Collected data
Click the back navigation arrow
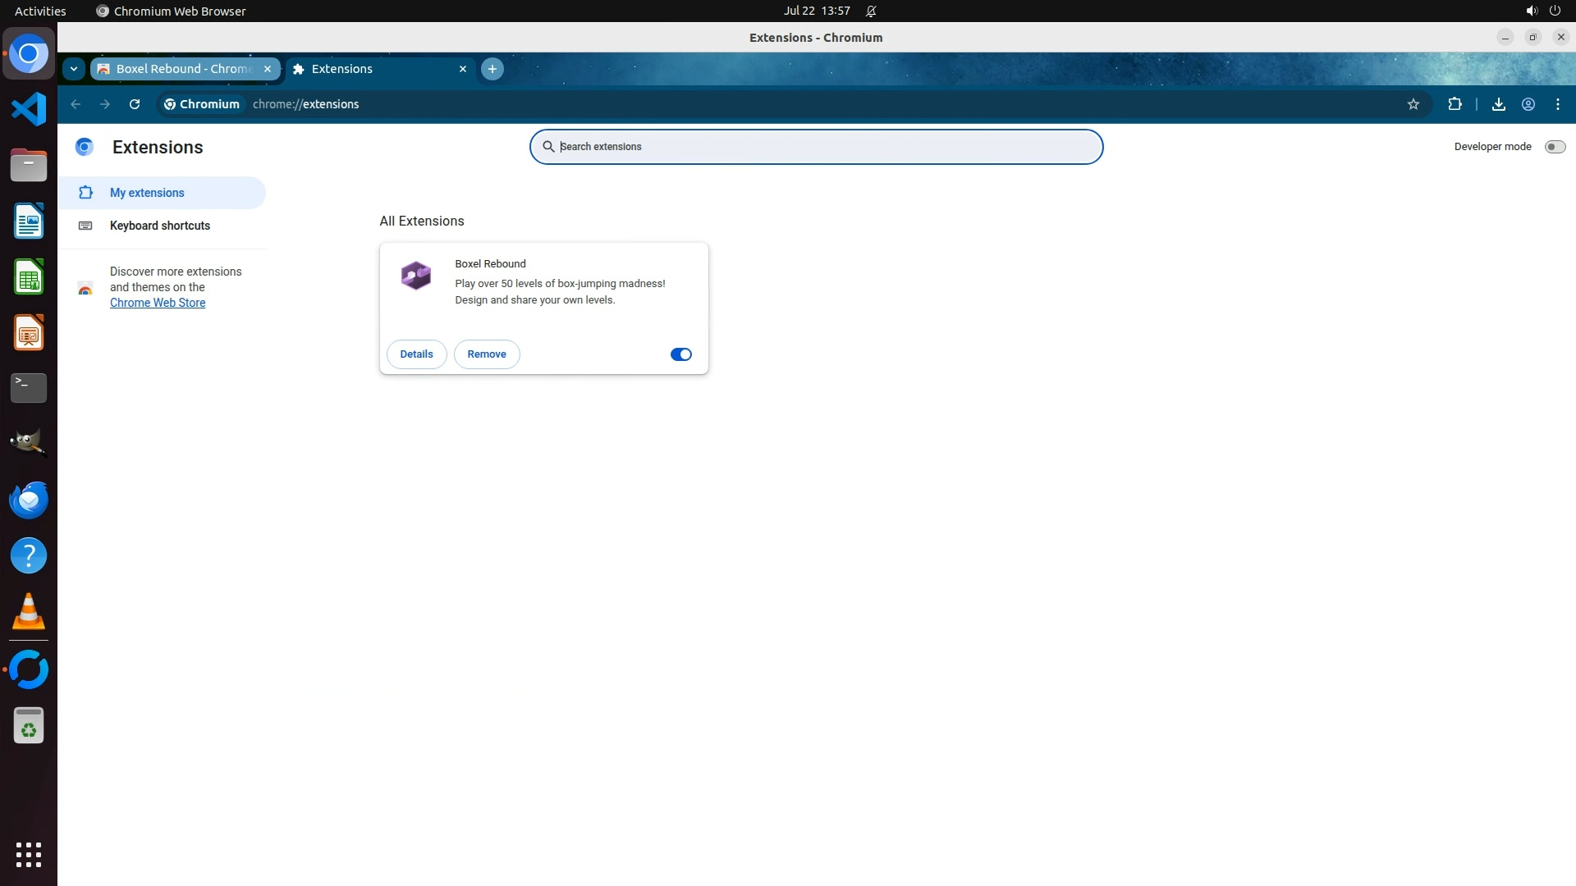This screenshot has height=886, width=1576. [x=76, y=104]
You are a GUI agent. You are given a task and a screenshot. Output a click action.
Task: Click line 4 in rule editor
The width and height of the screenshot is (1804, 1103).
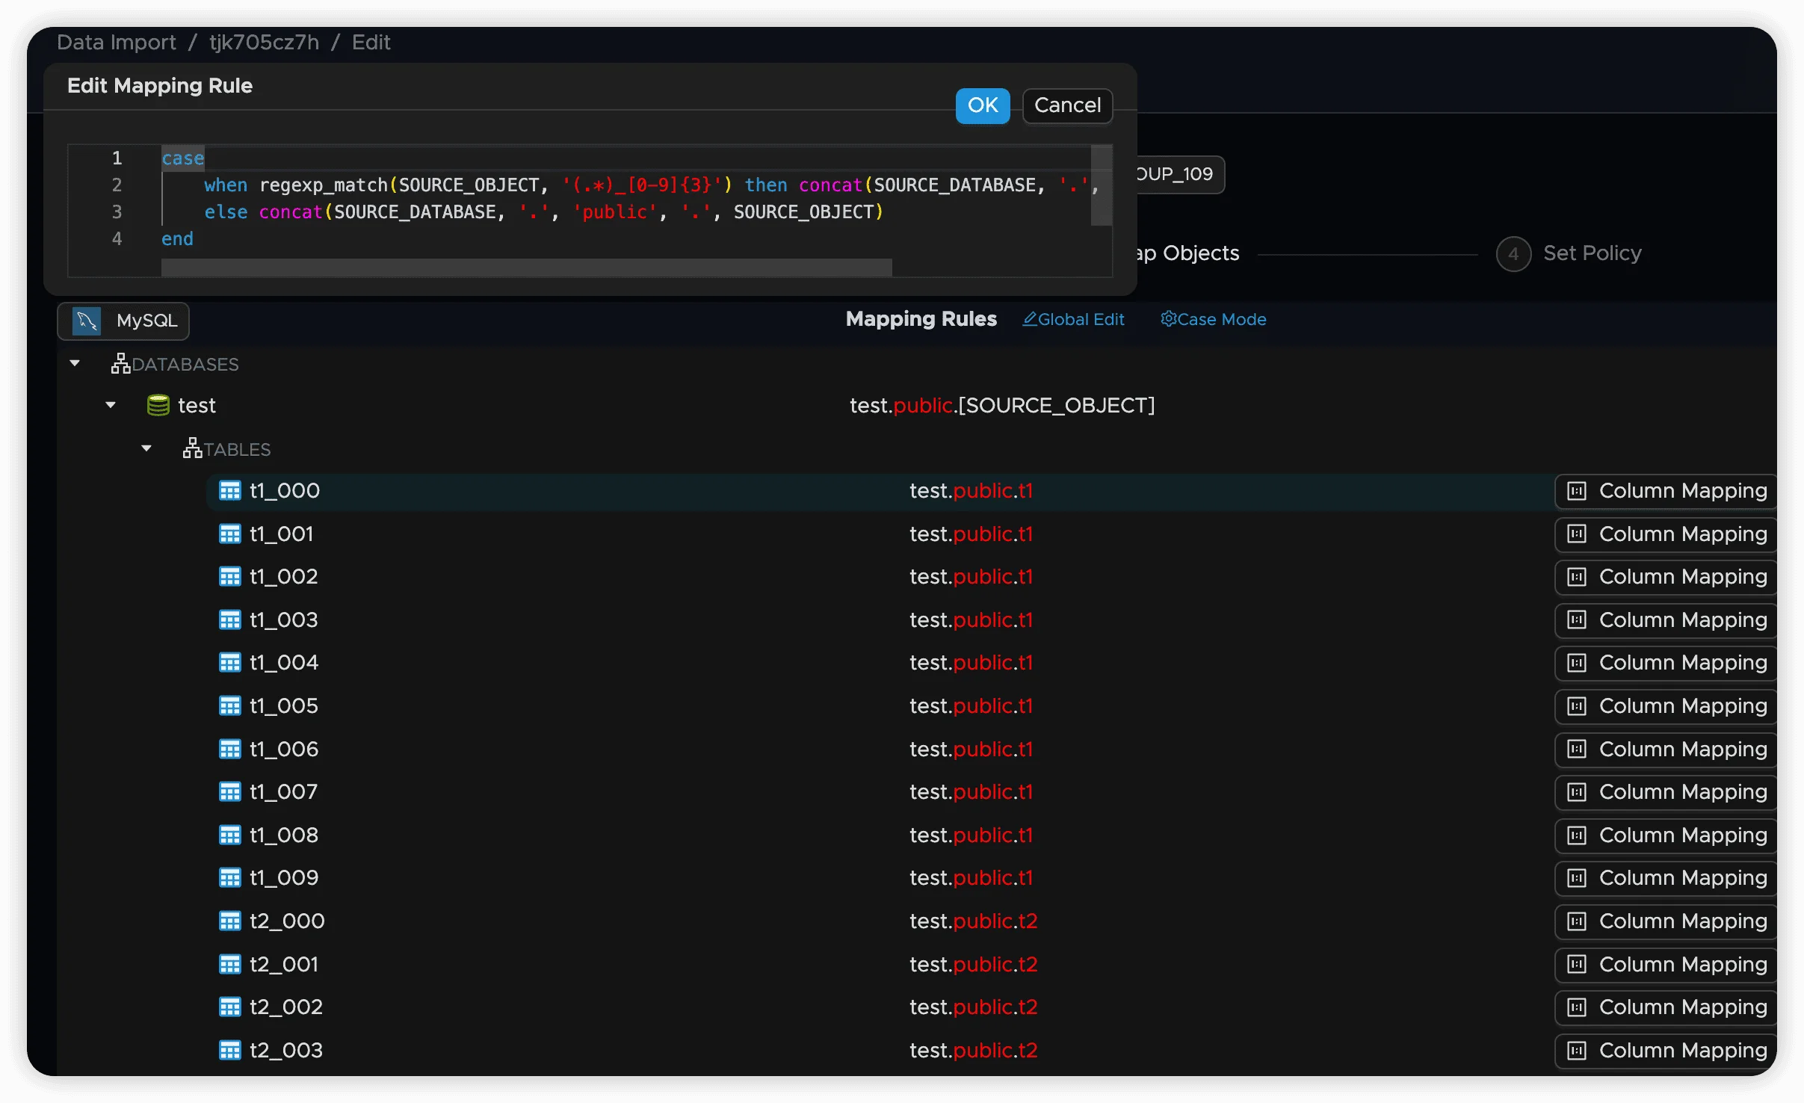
---
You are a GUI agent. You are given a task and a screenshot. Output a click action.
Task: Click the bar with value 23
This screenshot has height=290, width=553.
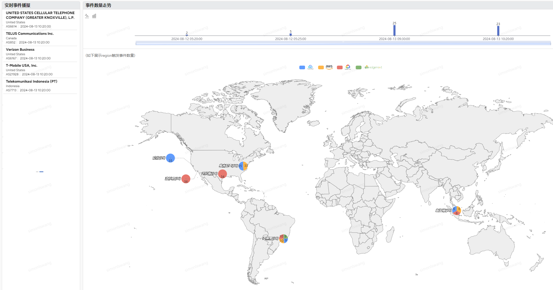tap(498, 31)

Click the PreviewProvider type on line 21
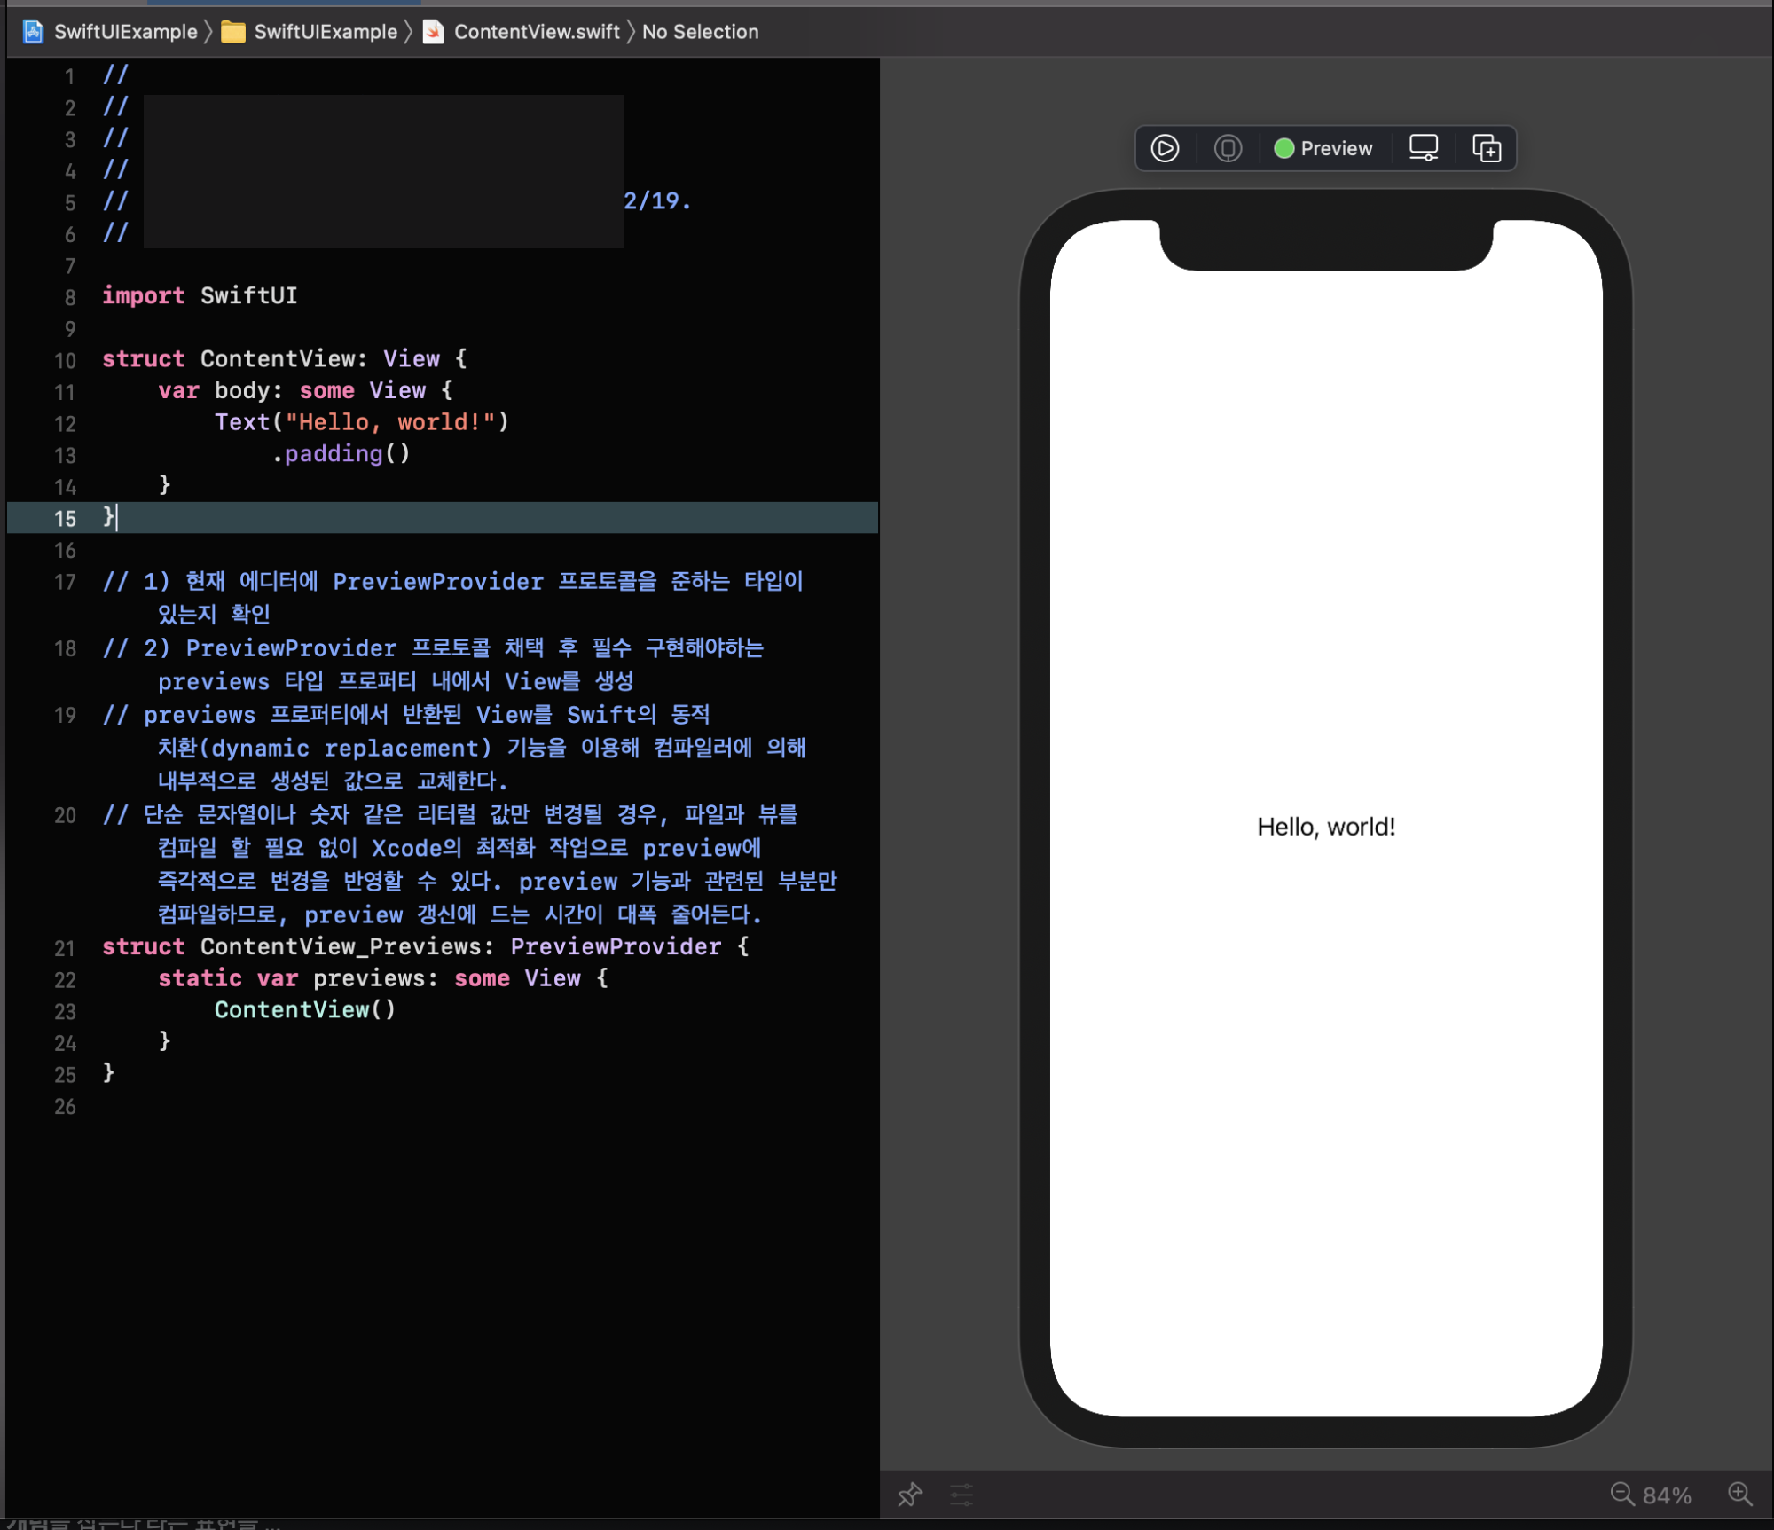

- **How to complete this task**
Give again, exactly as written above, each line from the one that has "This screenshot has height=290, width=553." to the one that has "Click the PreviewProvider type on line 21", both included; omit the pictures.

- **Task result**
This screenshot has height=290, width=553.
tap(498, 31)

Click the PreviewProvider type on line 21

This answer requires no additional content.